Они молча спустились на несколько ступенек; Жозетта оступилась на чересчур высоких каблуках.
— Сколько тебе лет? — спросил он.
— Двадцать один год.
— Я имею в виду по-настоящему? Она заколебалась.
— Мне двадцать шесть. Но только не говори маме, что я тебе сказала, — со страхом попросила она.
— Я уже забыл, — ответил он. — У тебя такой юный вид!
— Это потому, что я слежу за собой, — вздохнула она, — до чего утомительно.
— Так не утомляй себя! — с нежностью сказал он, сильнее сжав ее руку. — И давно ты хочешь играть в театре?
— Я никогда не хотела быть манекеном и не люблю стариков, — сквозь зубы сказала она.
Разумеется, мать сама выбирала ей любовников; может, и правда, что она никогда не любила; двадцать шесть лет, такие глаза, такие губы и не знать любви: она заслуживала жалости! «А я, кто я для нее? — спросил он себя. — И кем стану?» Во всяком случае, ее наслаждение минувшей ночью было искренним, как искренен этот доверчивый свет в глазах. Они вышли на бульвар Клиши, где дремали ярмарочные балаганы; двое ребятишек катались на маленькой карусели; под брезентом уснули американские горки.

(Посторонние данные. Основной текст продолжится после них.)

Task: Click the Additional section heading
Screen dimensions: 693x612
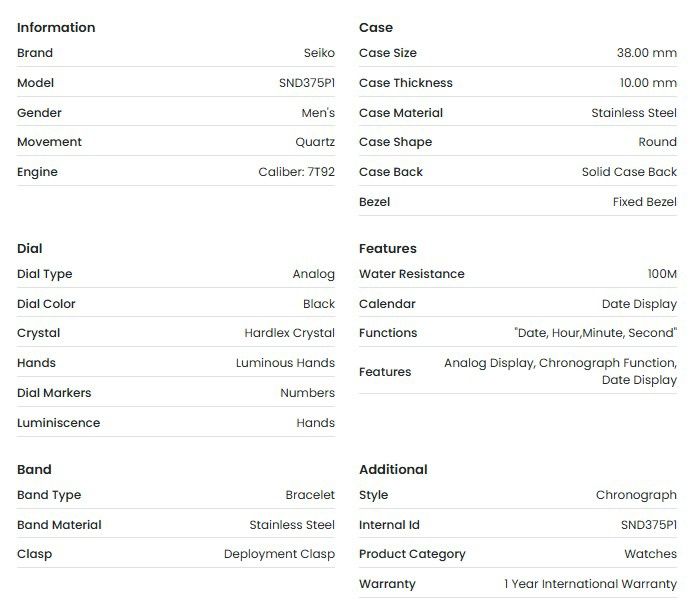Action: point(393,469)
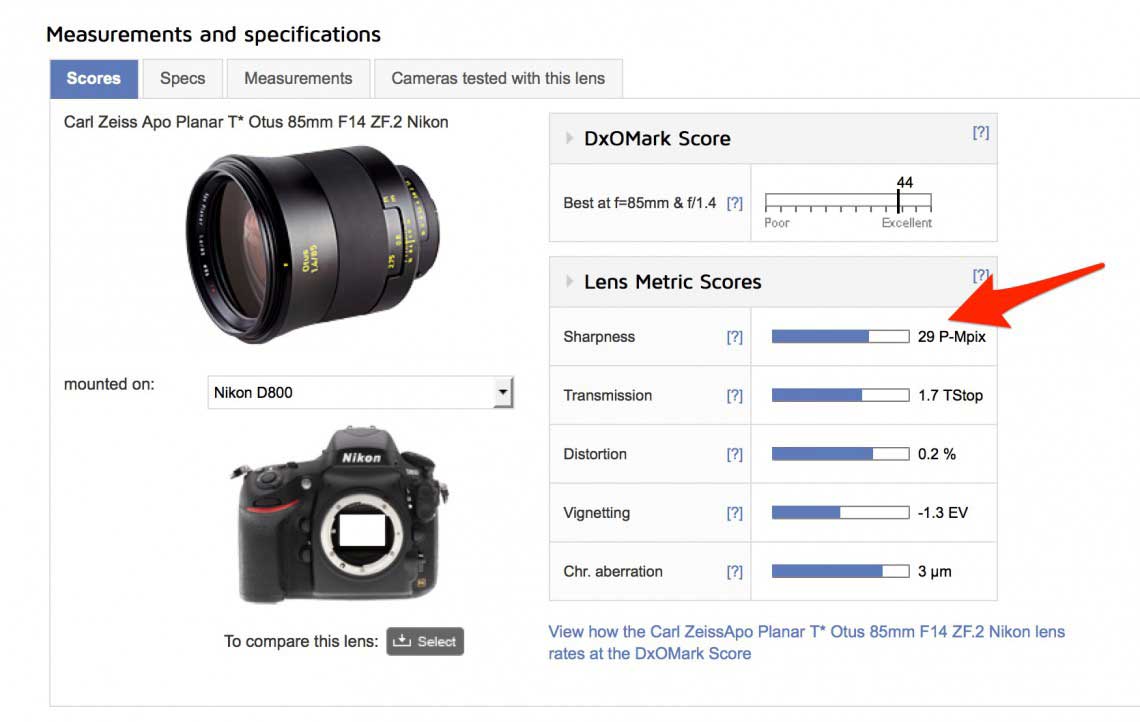Open the mounted-on camera dropdown arrow
Viewport: 1140px width, 722px height.
[x=502, y=393]
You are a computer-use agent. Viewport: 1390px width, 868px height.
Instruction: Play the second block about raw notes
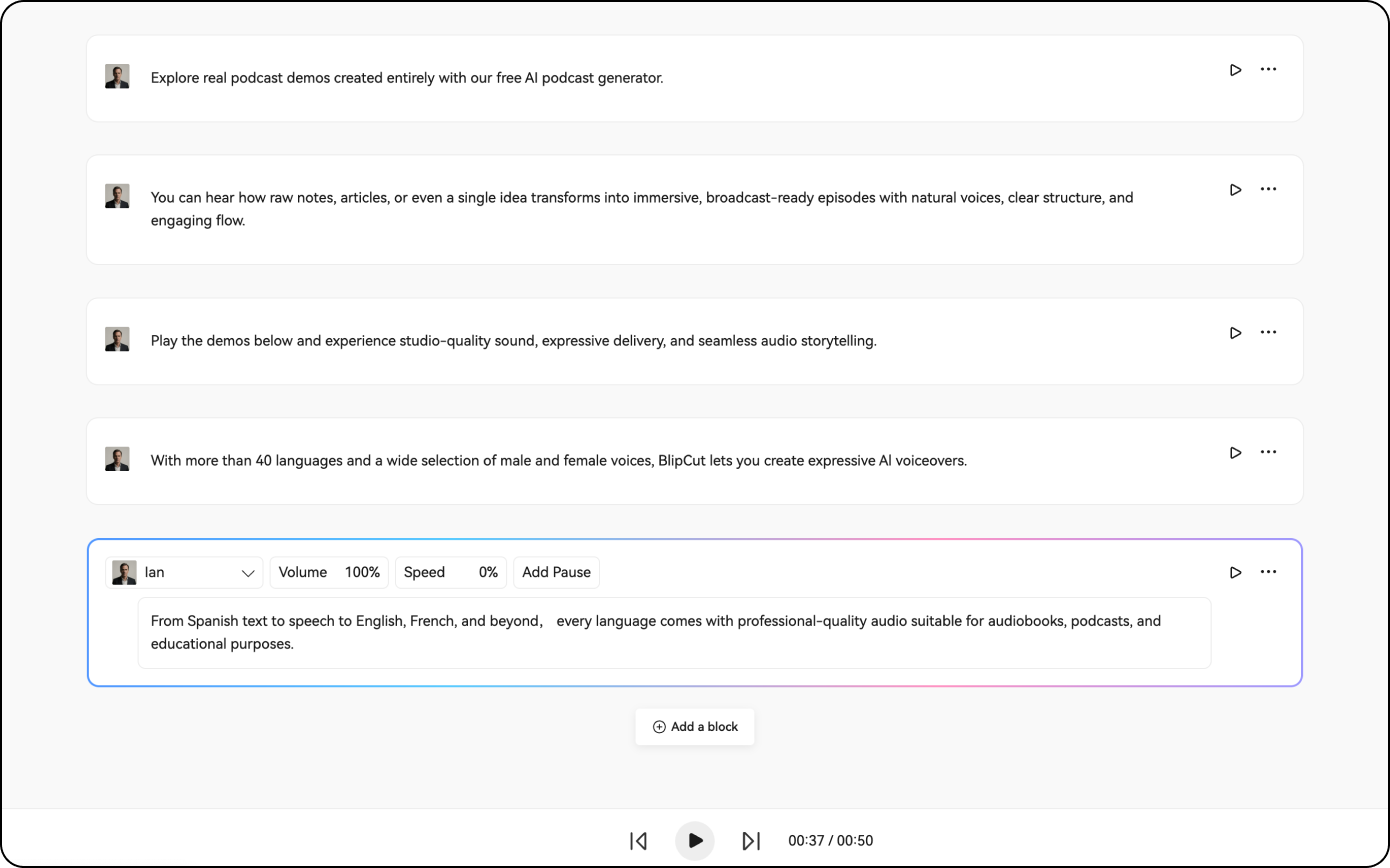[1235, 189]
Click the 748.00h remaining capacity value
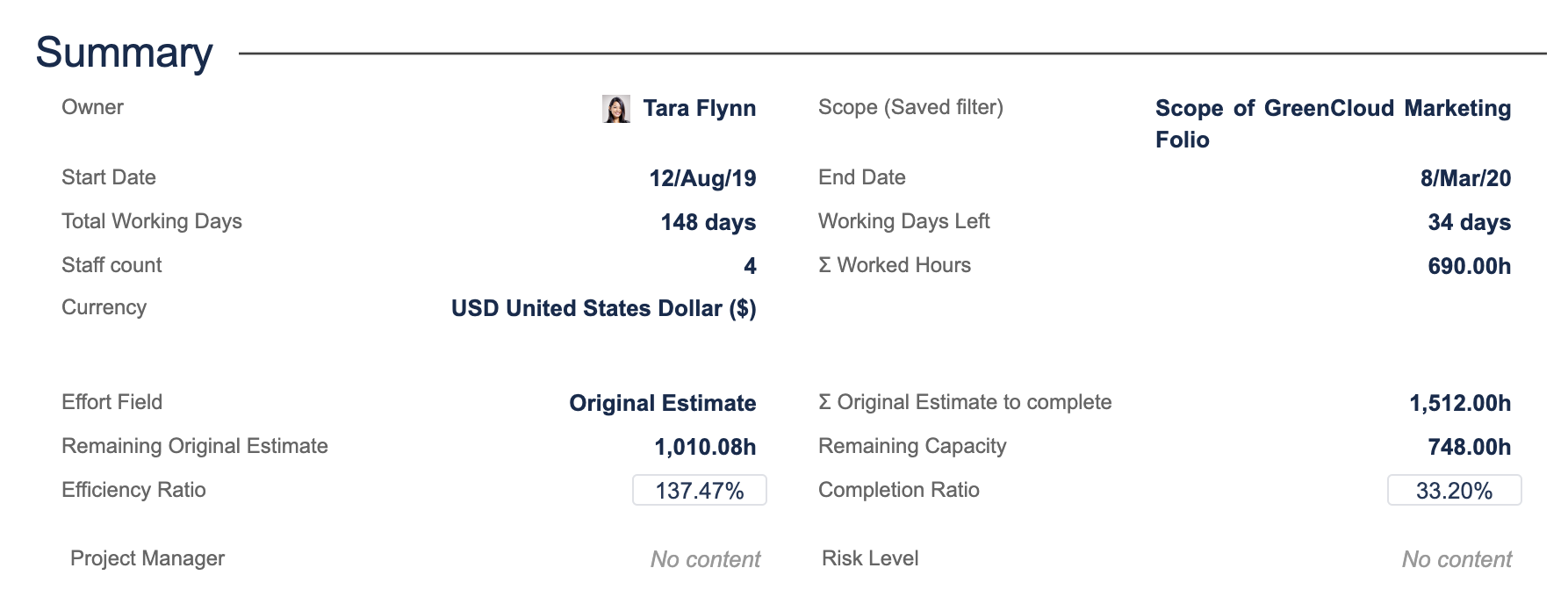The width and height of the screenshot is (1568, 604). tap(1469, 447)

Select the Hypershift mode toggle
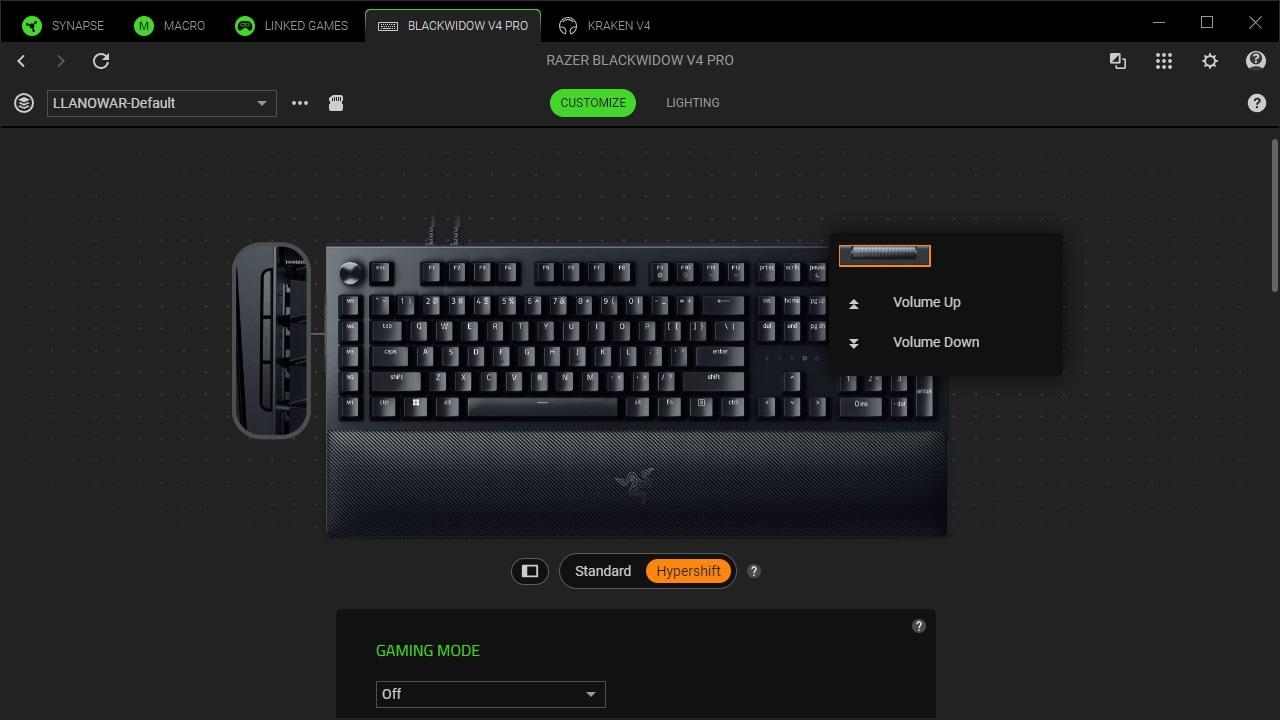pyautogui.click(x=688, y=571)
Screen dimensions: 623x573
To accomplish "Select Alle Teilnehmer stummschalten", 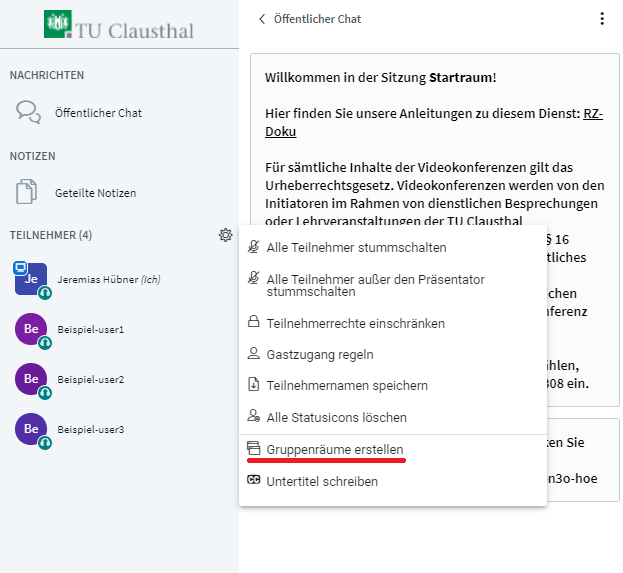I will pyautogui.click(x=356, y=248).
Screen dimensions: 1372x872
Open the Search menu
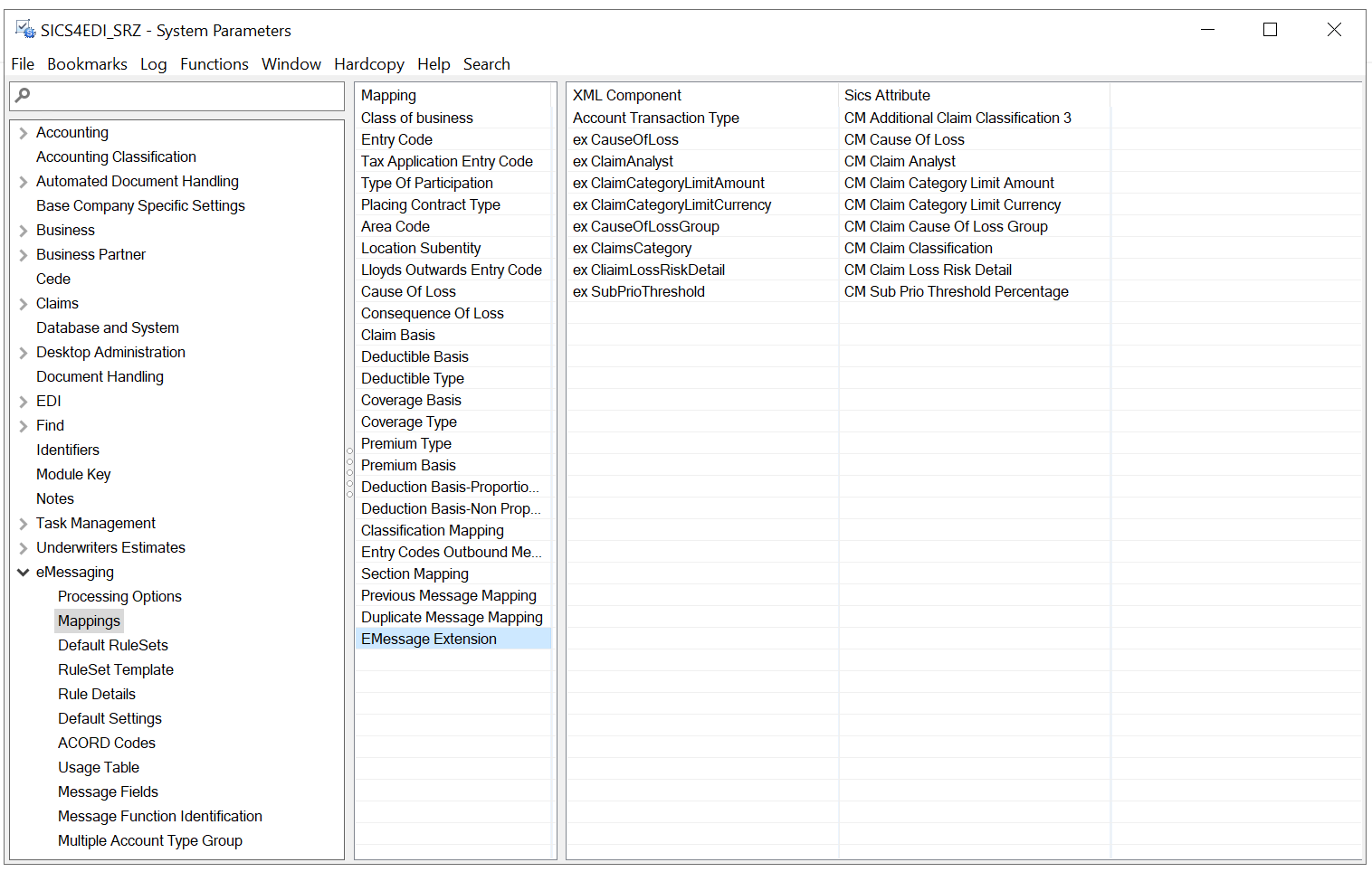486,63
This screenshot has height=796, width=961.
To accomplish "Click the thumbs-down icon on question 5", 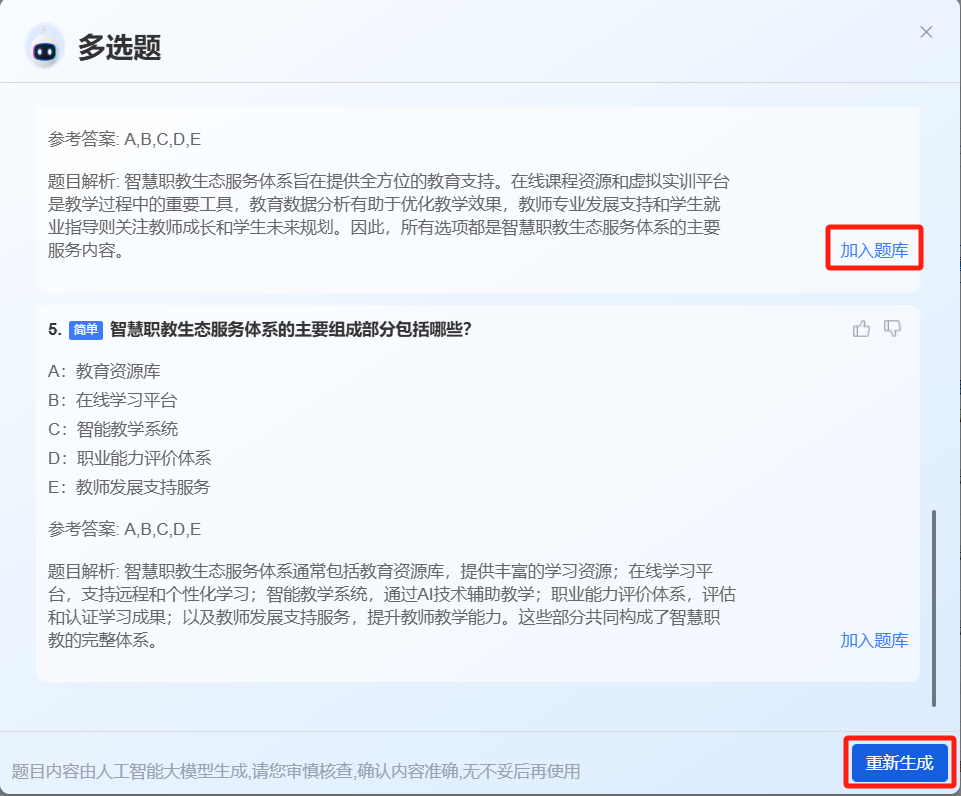I will 893,329.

— Ты знаешь японский бильярд?
— Нет.
Она покорно остановилась вместе с ним перед поддоном с отверстиями, и он спросил:
— Ты не любишь ярмарки?
— Я никогда не бывала на ярмарках.
— И никогда не каталась на американских горках? Или на поезде-призраке?
— Нет. Когда я была маленькая, мы были бедны; потом мама поместила меня в пансион; а когда я оттуда вышла, я была уже взрослой.
— Сколько лет тебе было?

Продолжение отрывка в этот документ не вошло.